--- Supplied records Enclosed Below ---

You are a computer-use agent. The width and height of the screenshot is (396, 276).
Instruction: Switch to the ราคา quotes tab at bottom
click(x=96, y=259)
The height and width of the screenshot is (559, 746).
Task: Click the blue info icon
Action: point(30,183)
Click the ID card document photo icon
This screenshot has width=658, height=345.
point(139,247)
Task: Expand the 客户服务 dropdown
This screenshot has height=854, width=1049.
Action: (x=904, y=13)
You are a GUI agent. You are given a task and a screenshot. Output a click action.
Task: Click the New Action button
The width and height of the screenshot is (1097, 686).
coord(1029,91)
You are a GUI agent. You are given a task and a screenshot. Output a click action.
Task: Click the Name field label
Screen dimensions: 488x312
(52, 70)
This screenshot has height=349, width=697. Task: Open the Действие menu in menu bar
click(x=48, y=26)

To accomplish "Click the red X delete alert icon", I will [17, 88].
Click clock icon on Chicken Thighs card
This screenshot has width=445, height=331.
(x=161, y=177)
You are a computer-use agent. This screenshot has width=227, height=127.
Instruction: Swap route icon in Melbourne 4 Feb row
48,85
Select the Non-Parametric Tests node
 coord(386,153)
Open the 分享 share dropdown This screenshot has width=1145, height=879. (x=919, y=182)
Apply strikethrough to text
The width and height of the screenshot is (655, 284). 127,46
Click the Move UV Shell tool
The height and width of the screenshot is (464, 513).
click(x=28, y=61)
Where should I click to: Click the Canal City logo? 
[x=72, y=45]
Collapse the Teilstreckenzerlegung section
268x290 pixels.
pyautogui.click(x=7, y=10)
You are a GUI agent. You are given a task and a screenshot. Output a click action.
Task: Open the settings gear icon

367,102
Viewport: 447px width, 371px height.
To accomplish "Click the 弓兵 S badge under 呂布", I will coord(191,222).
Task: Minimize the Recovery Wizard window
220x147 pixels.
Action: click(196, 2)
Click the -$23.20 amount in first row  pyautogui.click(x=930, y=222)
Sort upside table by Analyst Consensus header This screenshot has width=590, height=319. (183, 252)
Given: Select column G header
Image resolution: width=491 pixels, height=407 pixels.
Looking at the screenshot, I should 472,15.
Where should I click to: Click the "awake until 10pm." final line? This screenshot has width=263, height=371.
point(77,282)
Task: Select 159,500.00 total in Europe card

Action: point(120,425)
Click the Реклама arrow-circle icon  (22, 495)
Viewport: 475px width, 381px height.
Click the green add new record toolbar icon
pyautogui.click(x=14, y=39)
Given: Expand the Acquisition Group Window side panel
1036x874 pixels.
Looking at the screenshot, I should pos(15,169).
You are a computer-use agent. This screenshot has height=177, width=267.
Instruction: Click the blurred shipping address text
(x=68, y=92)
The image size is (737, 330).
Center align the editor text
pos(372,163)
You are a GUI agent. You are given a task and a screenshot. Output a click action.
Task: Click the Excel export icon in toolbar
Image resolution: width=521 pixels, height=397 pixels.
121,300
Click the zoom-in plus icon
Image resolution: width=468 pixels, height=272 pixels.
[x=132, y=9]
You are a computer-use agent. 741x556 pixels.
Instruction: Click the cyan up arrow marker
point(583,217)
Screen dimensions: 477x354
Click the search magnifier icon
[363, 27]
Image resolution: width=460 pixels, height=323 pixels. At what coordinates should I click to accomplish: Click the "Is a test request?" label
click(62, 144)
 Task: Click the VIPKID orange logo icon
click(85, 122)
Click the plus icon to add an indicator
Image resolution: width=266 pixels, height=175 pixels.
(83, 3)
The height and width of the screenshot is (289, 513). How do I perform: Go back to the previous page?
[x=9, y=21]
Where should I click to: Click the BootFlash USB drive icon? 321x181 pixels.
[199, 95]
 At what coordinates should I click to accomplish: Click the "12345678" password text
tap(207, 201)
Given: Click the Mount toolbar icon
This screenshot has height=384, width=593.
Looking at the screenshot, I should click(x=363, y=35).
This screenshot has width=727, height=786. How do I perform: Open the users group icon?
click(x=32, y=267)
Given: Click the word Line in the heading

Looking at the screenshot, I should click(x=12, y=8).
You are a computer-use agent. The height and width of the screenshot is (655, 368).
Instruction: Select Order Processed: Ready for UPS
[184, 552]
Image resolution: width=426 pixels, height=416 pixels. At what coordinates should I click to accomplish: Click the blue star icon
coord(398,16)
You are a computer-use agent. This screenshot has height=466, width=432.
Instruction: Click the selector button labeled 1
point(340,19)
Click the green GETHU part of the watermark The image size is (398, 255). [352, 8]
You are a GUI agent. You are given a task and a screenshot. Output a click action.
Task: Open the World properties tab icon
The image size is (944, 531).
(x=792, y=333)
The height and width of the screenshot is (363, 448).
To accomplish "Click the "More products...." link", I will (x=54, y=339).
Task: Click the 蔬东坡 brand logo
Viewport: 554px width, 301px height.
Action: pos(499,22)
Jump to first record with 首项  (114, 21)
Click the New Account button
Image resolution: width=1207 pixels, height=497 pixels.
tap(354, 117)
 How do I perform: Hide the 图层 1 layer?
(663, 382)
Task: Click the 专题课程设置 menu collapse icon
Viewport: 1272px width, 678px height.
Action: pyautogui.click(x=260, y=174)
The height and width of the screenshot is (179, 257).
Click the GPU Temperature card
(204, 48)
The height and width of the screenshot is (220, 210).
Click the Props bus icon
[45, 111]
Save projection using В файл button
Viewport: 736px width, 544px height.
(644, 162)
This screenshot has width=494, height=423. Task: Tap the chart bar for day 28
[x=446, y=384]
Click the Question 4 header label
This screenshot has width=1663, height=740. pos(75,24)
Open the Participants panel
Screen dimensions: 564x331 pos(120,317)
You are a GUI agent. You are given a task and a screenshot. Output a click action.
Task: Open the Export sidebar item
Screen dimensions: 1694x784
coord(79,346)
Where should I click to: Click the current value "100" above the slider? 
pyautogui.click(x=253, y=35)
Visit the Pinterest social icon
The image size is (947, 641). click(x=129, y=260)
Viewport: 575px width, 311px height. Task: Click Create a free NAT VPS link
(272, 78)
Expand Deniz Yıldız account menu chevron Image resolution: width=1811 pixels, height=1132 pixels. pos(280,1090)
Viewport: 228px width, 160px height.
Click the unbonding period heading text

--- End of Enclosed Supplied records ---

Task: How many of the lines above hold "computer"? Answer with only the number.

Exercise answer: 6